▶ [Document passage]

Tuesday, September 22, 2009

A detailed view of the lisp interpreter

Ok, so here's the deal !!! Given seven primitive functions implemented in a way that can be called/evaluated in the standard lisp format (which I explain in the next paragraph), we can create an interpreter that is capable of understanding and running a few instructions which is equivalent in power to any other program that you can possibly write. When I say equivalent in power I mean that any program written in any other programming language can be re-written in this language, easily, with fewer bugs and more elegantly. The even more amazing thing about this is that the interpreter is itself written in the language which it recognizes.

The 7 primitive operators required are quote, atom, eq, car, cdr, cons and cond. You can look up their definitions in Paul Graham's complete article. The standard format of writing these functions in lisp is as follows,
  1. (quote a1)
  2. (atom a1)
  3. (eq a1 a2)
  4. (car a1)
  5. (cdr a1)
  6. (cons a1 a2)
  7. (cond (p1 e1) (p2 e2) ... (pn en))
The above functions may be implemented in any language, C or assembly or binary. It just does not matter. What does matter is that they should be callable in the above format.

Auxilliary Functions

The auxillary functions given below are used by our lisp interpreter. Notice that they require only the seven functions mentioned above. However, we have this problem of the "chicken and the egg" when defining new functions. In order to define new functions you need to have an interpreter. But, in order to create the interpreter we need to define some functions. I do not intend to discuss how to resolve this problem right now but if you are impatient please have a look at an excellent discussion on this topic at comp.lang.lisp and this discussion.

I have shown how the functions cxxxr may be implemented in addition to the other functions described in "The roots of lisp".

▶ [Tasks to carry out]
(a) Return everything in the lisp interpreter post from "2. (atom a1)" down to "the above format.", with no changes.
(b) Answer these questions from the lisp interpreter post, one answer per line:
(i) What seven primitive operators does it list as required?
(ii) In which languages does it say those functions may be implemented?
(iii) Where does it point impatient readers for a discussion of the "chicken and the egg" problem?

▶ [Provided data]

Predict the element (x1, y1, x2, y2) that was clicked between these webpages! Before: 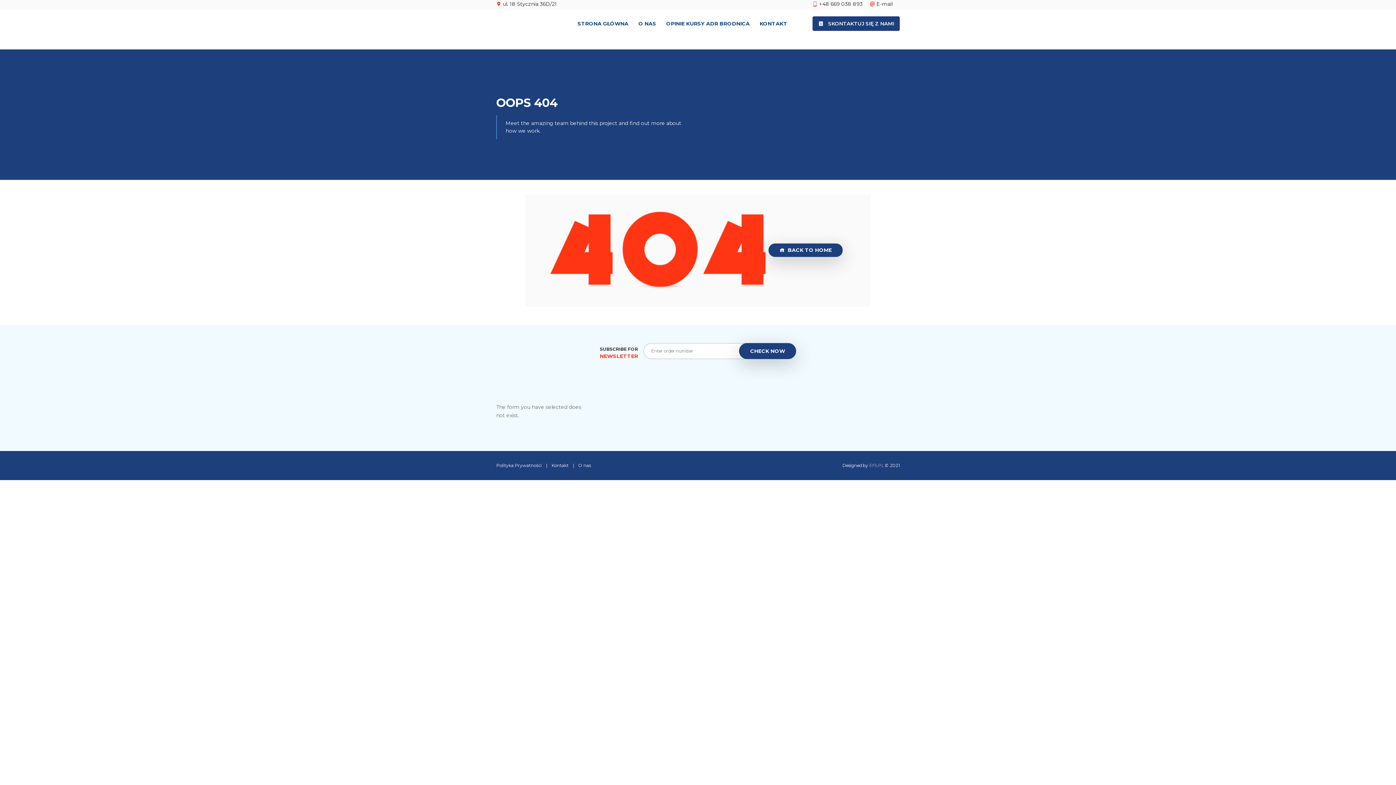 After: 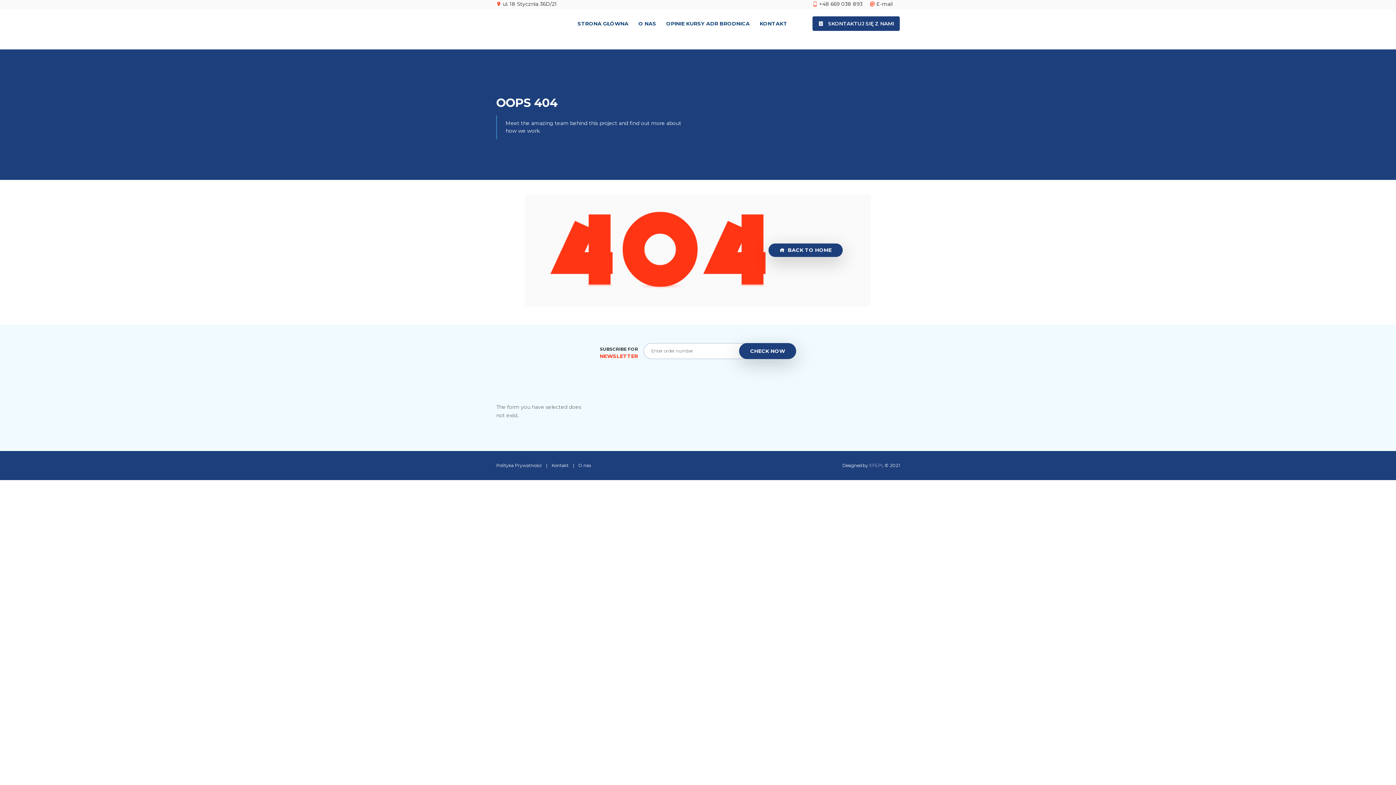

▶ [Solutions to each task]
(a)
2. (atom a1)
  3. (eq a1 a2)
  4. (car a1)
  5. (cdr a1)
  6. (cons a1 a2)
  7. (cond (p1 e1) (p2 e2) ... (pn en))
The above functions may be implemented in any language, C or assembly or binary. It just does not matter. What does matter is that they should be callable in the above format.

(b)
(i) quote, atom, eq, car, cdr, cons and cond
(ii) C or assembly or binary
(iii) comp.lang.lisp